Two goldfish are in a tank. 

One turns to the other and says, “Do you know how to drive this thing?”

Wednesday, January 16, 2013

What do you call a Frenchman wearing sandals?

Philippe Philoppe.

Tuesday, January 15, 2013

How do you spot a vegan at a party? 

Don’t worry they’ll tell you.

Monday, January 14, 2013

This guy is captured by cannibals.

Every day they poke him with spears and use his blood to wash down their food.

Finally the guy calls the chief over and says, “Hey, either kill me or eat me, but I'm tired of getting stuck for drinks!”

Sunday, January 13, 2013

Do you ever wonder what eternity means?

All the time....

Saturday, January 12, 2013

What's blue and tastes like red paint?

Blue paint.

Friday, January 11, 2013

Is that a cul-de-sac?

No way.

Thursday, January 10, 2013

A man who had come out of a complicated abdominal surgery was complaining of having a bump on his head and a terrible headache. 

The nurse, fearing that the man might be suffering from some post operative shock, spoke to the surgeon about it. 

The doctor assured the nurse, "Don't worry about a thing. He really does have a bump on his head. About halfway into the operation we ran out of anesthetic."

Wednesday, January 9, 2013

A customer walks into a computer store. "I'm looking for a mystery adventure game with lots of graphics. You know, something really challenging."

After a moment the clerk replied, "Have you tried Windows 2000?"

Tuesday, January 8, 2013

What’s a novel?

Well, you see, it’s kind of a long story....

Monday, January 7, 2013

At a party of professionals, a doctor was having difficulty socializing. Everyone wanted to describe their symptoms, and get an opinion about diagnosis. The doctor turned to a lawyer acquaintance, and asked, "How do you handle people who want advice outside of the office?"

"Simple," answered the lawyer, "I send them a bill.
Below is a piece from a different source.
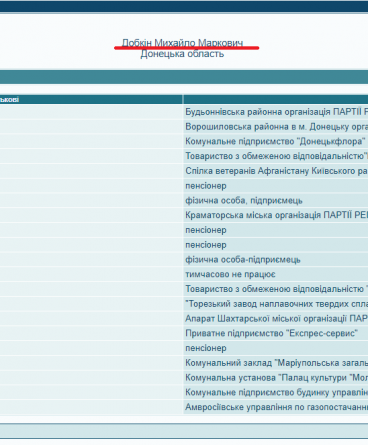Select the Ворошиловська районна в м. Донецьку row
The image size is (368, 445).
(276, 127)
That stops it."

The next day, the doctor, still feeling a bit reserved about what he had just finished doing, opened his mailbox to send the bills; there sat a bill from the lawyer.

Sunday, January 6, 2013

What does ambiguous mean?

Could mean anything, I guess....

Saturday, January 5, 2013

What is perception?

What’s it to you?

Friday, January 4, 2013

Knock knock.

Who's there?

Oink oink.

Oink oink who?

Make up your mind, are you a pig or an owl?!

Thursday, January 3, 2013

A man spoke frantically into the phone, "My wife is pregnant and her contractions are only two minutes apart!" 

"Is this her first child?" the doctor asked. 
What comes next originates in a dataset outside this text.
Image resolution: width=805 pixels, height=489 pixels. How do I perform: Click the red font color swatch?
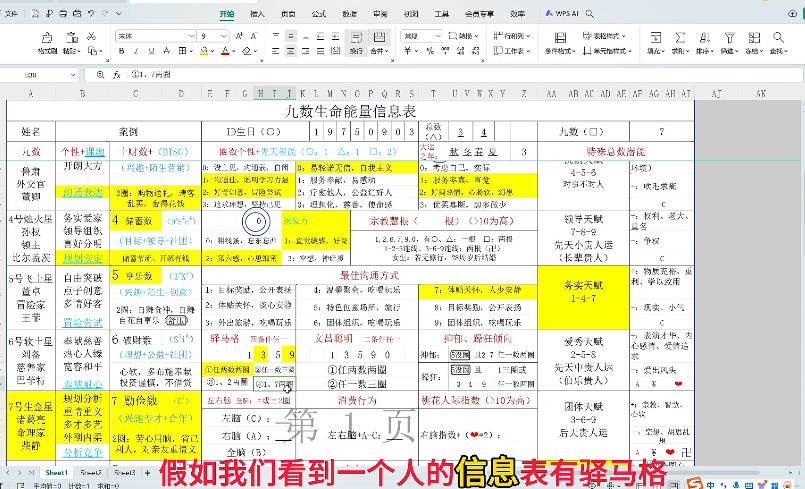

"No, you idiot!" The man shouted, "This is her husband!"

Wednesday, January 2, 2013

A lady was picking through the frozen turkeys at the supermarket, but couldn't find one big enough for her family. 

She asked a stock boy, "Do these turkeys get any bigger?" 

The stock boy replied, "No ma'am, they're dead."

Tuesday, January 1, 2013

Knock knock.

Who's there?

Cash.

Cash who?

No thanks, but I would like a peanut.